Elga, a irmã mais nova de Frau Frida — as outras ficaram na Alemanha —, casara, pouco depois de ter chegado ao Brasil, com um alemão foragido da Gestapo, por ter apropriado bens de diversas famílias judias, que ajudara a delatar. Depois de pouco tempo de vida em comum, fugiu para local ignorado, não sem antes conseguir o consentimento de Elga para vender a casa onde moravam, sob a alegação da compra de outra maior e melhor. A trama foi bem urdida e Elga, sem de nada desconfiar, acabou ficando na miséria, morando de favor na casa de amigos. Passado algum tempo, conseguiu uma casinha popular, num bairro da periferia, com a ajuda de Ludmila, cuja beleza, mantida a despeito de todos os revezes sofridos, abria portas com uma facilidade incrível.

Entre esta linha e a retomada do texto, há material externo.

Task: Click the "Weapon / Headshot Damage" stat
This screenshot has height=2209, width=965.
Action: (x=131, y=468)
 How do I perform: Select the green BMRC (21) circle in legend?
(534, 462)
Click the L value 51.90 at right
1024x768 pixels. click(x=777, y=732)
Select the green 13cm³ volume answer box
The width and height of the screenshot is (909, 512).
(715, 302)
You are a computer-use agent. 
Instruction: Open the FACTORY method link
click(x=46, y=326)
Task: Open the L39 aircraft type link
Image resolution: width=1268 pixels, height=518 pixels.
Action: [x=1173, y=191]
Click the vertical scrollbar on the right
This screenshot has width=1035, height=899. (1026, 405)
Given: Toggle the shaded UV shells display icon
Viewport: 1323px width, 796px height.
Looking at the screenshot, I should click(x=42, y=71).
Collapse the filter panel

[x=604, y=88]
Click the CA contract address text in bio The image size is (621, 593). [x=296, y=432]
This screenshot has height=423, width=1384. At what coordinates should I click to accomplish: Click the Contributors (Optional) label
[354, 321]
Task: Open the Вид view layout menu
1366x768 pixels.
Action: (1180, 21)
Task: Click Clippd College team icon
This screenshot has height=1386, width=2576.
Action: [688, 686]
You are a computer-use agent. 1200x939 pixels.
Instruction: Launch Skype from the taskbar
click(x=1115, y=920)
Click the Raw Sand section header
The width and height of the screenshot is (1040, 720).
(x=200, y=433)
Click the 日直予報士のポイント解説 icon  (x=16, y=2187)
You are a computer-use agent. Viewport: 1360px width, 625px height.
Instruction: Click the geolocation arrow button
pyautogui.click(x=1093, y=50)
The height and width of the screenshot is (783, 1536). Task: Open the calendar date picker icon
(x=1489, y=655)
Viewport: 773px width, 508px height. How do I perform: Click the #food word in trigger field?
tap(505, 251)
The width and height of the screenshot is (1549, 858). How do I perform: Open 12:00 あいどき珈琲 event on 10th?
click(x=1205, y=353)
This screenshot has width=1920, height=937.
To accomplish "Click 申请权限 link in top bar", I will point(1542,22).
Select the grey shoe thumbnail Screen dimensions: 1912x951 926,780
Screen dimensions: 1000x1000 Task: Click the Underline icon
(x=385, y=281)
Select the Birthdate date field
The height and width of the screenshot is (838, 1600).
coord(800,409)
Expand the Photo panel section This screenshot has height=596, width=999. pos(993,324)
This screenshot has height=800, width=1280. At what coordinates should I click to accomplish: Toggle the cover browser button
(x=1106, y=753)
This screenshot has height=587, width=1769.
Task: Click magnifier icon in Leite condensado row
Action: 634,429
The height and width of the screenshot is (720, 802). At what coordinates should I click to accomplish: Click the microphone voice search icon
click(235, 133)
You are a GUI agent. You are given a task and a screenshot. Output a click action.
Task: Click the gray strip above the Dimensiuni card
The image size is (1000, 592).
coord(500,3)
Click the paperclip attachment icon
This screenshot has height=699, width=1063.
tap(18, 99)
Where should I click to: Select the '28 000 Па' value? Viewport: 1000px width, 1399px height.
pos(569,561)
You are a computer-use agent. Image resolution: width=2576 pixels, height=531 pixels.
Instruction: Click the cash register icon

Hoje, Elga e Ludmila, acabadas mais pelo desgosto que pela idade, ainda vivem — ou definham — no mesmo bairro pobre afastado do centro da capital, numa vida miserável sem charme e alegria, procurando esquecer o que não pode jamais ser esquecido.


Adelay Bonolo


(1) Herança jacente. Jur. Aquela cujos beneficiários ainda não são conhecidos, e que fica, por isso, sob a guarda, conservação e administração dum curador, até aparecerem os herdeiros ou declarar-se-lhe a vacância.

(2) Herança vacante. Jur. A herança jacente que se devolve ao Estado uma vez decorrido o prazo legal e confirmado o não aparecimento de herdeiros; herança vaga.

(3) A irmã de Frau Frida, Elga, poderia ter assumido a herança, por ser herdeira legítima, mas não se interessou por ela, vindo a perdê-la definitivamente. Ludmila, como se diz na história, havia sido deserdada.